After he was shot deceased made a statement which was admitted in evidence as a dying declaration. In this statement he said a number of times, “I guess they have got me,” and also said, “Yes, he told me to put up my hands and I didn’t do it and he shot me.”

There was much testimony, direct and circumstantial, tending to prove that Dipley borrowed the rifle from Ketchel that morning, on the pretext that he wanted to shoot a groundhog or some other object, when his real purpose was in fact to kill Ketchel, and that after the shooting he gave as the reason for his act that Ketchel had assaulted his wife the day before. There was also evidence tending to prove that Dipley [471]*471followed Ketchel into his bedroom after he was shot and struck him on the forehead with the rifle and took from him a revolver which Ketchel was carrying on his person at the time he was shot.

— GIVEN INFORMATION —
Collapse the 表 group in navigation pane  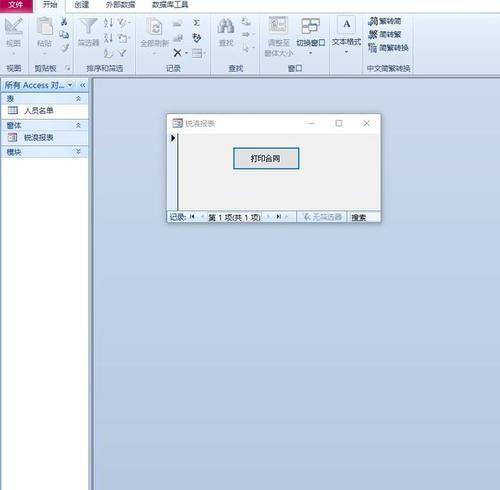pyautogui.click(x=78, y=99)
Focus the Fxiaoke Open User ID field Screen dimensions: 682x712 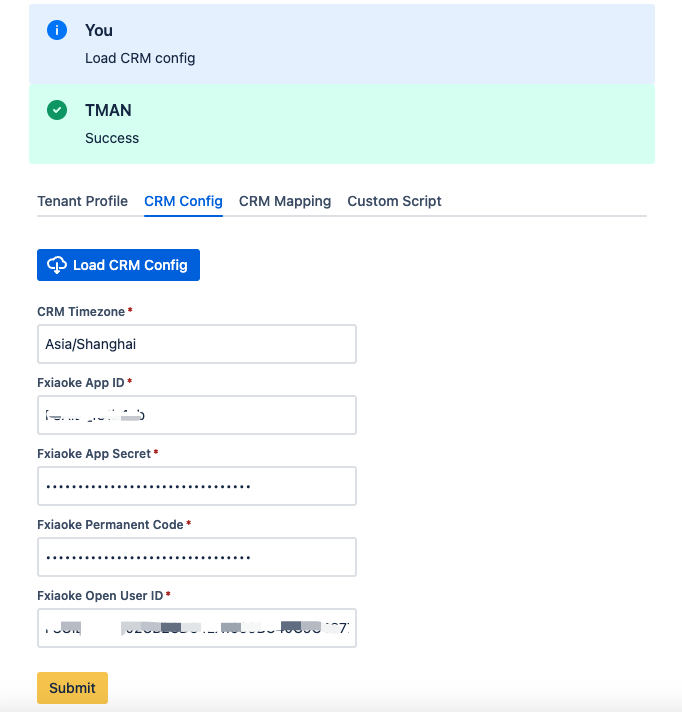197,628
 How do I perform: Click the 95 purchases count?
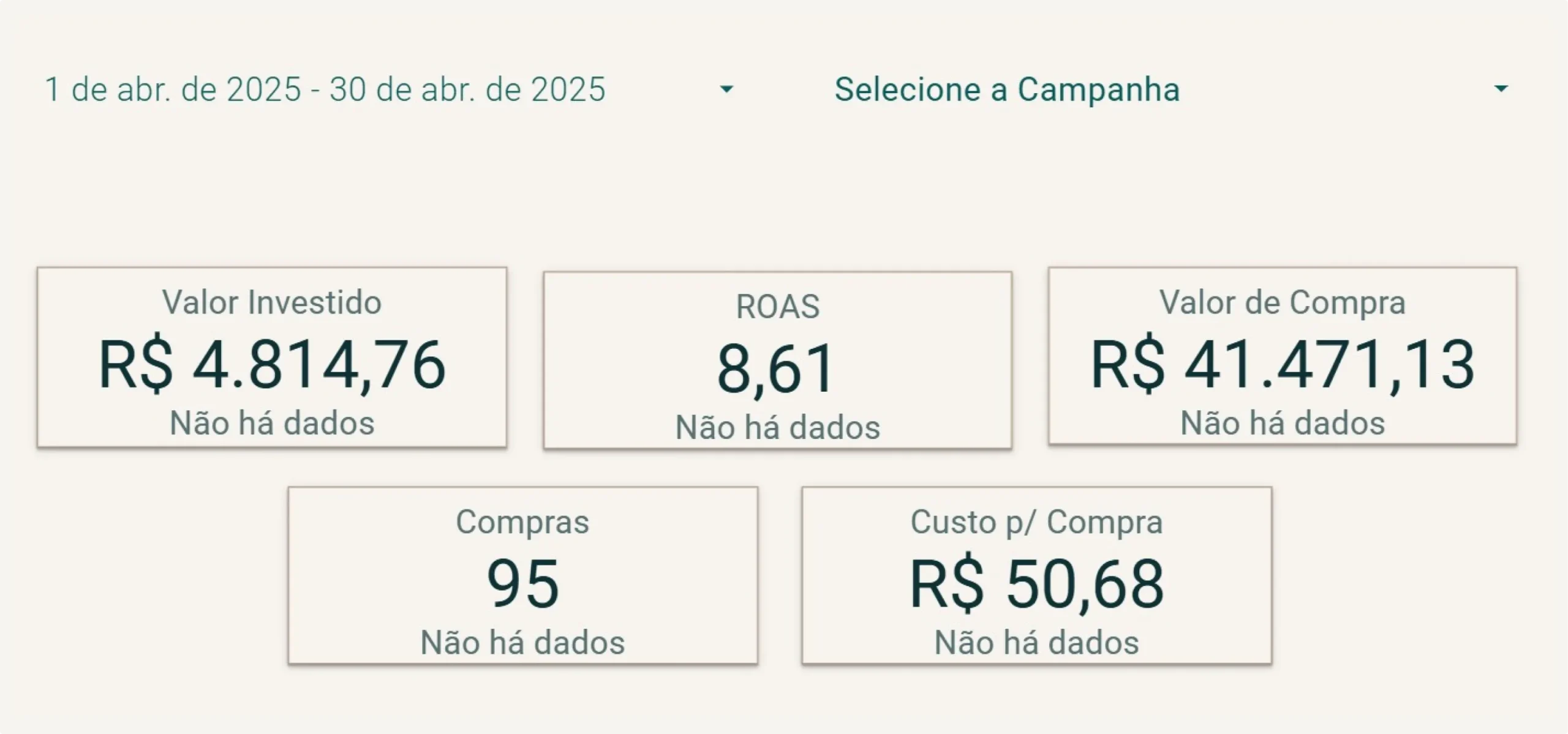[522, 584]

— REQUESTS —
- a) Translate this sentence from the court excerpt about Ketchel's shooting into Spanish: "After he was shot deceased made a statement which was admitted in evidence as a dying declaration."
- b) In the court excerpt about Ketchel's shooting, turn the paragraph beginning "There was much testimony" into a short list that keeps its main facts.
- c) Pick up the court excerpt about Ketchel's shooting after its final sentence and continue it.
The lines are not needed here.

— ANSWERS FOR THE TASKS —
- a) Después de recibir el disparo, el fallecido hizo una declaración que fue admitida como prueba en calidad de declaración de moribundo.

- b)
- Direct and circumstantial testimony tended to prove that Dipley borrowed the rifle from Ketchel that morning. He claimed he wanted to shoot a groundhog or some other object, but he really meant to kill Ketchel.
- After the shooting, Dipley reportedly said he acted because Ketchel had assaulted his wife the day before.
- Further evidence tended to prove that Dipley followed the wounded Ketchel into his bedroom and struck him on the forehead with the rifle. He then took a revolver that Ketchel had been carrying.

- c)
Appellants ’ version of the shooting, briefly, in addition to the occurrences of the day before as heretofore stated, was to the effect that an altercation arose between Dipley and Ketchel when the latter sat down to his breakfast, because Dipley had not gone to work; that Dipley referred to Ketchel’s misconduct of the day before; said he had quit; that Ketchel then threatened to shoot Dipley, and that the latter sprang and got the rifle and shot as Ketchel was trying to draw his revolver.

After the shooting Dipley left appellant Goldie Smith at Brazeal’s and fled from the ranch, taking Ketchel’s revolver with him. He was arrested at a farmer’s house the next morning where, giving an assumed name, he had stopped over night:

The foregoing is but a summary of the evidence, a detailed statement of which is not deemed essential and would unduly extend this opinion. Additional facts will be referred to when necessary in the discussion of the errors assigned.

I. At the close of all the testimony appellant Mrs. Smith requested an instruction in the nature of a demurrer to the evidence, which the court refused.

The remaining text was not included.